EXCERPTED TEXT:
Mission 188 took place on Friday 16 February 1945 with the target to be the synthetic oil refinery at Gelsenkirchen, Germany.  The group and wing assembly were accomplished without difficulty and the bomb run was in squadron formation.  Haze, low fog and contrails made visual bombing impossible so bombs were dropped using G-H equipment.

1st Lt. Roland Hoyt Brazier and his crew of nine were flying the deputy lead of the low box.  Their aircraft was a B-17 Flying Fortress with serial number 44-6831.  Their route to the target was to be at 22,000 feet altitude by way of Holland and Belgium.  At about noon and over the target, the aircraft was hit with intense, accurate and continuously pointed and barrage flak.  Their plane took a direct hit to the wing near the number 3 engine.  See right hand corner of photo below as the damaged aircraft falls from the formation.

INFORMATION PROVIDED:
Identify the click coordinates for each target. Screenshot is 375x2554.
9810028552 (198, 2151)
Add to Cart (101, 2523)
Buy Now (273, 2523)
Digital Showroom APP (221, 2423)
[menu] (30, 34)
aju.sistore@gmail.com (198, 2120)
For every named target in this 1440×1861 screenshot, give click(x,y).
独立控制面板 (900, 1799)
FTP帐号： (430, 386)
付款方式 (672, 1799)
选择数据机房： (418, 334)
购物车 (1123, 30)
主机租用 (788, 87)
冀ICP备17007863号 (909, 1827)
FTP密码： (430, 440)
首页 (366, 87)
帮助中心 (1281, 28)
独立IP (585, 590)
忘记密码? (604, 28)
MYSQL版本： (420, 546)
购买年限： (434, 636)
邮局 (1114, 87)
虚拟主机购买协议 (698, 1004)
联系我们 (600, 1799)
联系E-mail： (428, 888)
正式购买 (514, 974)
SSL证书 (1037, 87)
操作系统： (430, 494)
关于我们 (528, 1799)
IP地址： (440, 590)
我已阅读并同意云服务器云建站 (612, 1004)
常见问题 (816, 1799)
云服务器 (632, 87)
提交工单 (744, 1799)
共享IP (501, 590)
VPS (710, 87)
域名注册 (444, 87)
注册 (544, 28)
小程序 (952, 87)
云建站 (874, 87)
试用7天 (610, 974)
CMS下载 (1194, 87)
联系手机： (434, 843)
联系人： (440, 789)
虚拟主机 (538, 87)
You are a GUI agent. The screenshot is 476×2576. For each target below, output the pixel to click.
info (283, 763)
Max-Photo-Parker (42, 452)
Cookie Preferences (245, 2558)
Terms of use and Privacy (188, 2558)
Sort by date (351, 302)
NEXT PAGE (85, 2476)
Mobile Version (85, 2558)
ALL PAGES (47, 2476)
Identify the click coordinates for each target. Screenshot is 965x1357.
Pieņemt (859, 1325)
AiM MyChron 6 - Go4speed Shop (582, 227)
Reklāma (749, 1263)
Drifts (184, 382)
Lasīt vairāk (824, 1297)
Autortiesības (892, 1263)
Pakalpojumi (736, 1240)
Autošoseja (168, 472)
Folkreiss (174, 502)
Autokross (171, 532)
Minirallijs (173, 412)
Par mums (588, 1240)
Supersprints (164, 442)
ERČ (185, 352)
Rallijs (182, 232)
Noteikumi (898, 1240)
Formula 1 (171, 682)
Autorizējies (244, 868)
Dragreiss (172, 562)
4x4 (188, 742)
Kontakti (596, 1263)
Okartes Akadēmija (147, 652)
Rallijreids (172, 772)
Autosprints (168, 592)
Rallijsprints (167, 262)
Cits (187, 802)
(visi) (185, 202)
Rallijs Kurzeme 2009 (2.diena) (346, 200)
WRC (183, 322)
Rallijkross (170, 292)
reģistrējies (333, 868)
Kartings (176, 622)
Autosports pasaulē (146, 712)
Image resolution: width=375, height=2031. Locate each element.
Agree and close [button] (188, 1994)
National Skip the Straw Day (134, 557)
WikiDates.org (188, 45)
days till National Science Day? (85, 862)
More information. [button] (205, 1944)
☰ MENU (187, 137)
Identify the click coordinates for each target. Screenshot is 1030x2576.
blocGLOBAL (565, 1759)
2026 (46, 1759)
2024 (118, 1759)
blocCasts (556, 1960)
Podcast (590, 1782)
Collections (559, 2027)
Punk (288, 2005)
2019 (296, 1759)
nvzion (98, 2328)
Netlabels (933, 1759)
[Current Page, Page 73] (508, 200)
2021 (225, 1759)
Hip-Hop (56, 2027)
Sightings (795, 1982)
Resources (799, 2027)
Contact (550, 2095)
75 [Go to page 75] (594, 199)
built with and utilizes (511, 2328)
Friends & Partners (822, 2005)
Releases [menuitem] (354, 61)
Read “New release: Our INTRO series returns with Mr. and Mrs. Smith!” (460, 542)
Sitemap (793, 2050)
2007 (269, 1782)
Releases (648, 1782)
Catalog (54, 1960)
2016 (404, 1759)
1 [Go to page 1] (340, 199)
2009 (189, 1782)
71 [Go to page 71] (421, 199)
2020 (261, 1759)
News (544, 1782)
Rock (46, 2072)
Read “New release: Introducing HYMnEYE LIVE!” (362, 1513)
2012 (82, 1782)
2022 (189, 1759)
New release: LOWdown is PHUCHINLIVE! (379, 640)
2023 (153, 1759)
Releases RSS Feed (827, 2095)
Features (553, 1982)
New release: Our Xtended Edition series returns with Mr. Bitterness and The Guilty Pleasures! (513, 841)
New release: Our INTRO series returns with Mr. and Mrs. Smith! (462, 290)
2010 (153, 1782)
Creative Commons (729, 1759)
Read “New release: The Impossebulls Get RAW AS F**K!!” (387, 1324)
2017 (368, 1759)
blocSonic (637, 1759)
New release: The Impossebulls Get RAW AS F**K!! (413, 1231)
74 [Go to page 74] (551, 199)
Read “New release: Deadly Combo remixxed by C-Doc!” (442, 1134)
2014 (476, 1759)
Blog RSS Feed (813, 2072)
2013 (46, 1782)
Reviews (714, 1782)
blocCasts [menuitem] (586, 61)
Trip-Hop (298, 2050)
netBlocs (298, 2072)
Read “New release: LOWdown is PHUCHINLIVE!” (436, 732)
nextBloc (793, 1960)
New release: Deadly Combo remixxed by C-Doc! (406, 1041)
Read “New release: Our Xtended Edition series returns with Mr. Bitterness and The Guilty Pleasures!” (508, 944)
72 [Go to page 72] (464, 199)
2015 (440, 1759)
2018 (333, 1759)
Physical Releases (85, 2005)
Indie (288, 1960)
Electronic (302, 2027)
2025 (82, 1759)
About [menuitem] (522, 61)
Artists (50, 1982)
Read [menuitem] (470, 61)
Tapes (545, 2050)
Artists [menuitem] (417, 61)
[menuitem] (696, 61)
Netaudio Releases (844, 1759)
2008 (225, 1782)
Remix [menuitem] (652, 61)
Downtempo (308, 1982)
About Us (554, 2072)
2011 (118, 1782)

AIM: Repeat the account of Mission 188 from "Mission 188 took" up to and including "using G-H equipment.", substituting "plant" for "refinery".

RESPONSE TO THE TASK:
Mission 188 took place on Friday 16 February 1945 with the target to be the synthetic oil plant at Gelsenkirchen, Germany.  The group and wing assembly were accomplished without difficulty and the bomb run was in squadron formation.  Haze, low fog and contrails made visual bombing impossible so bombs were dropped using G-H equipment.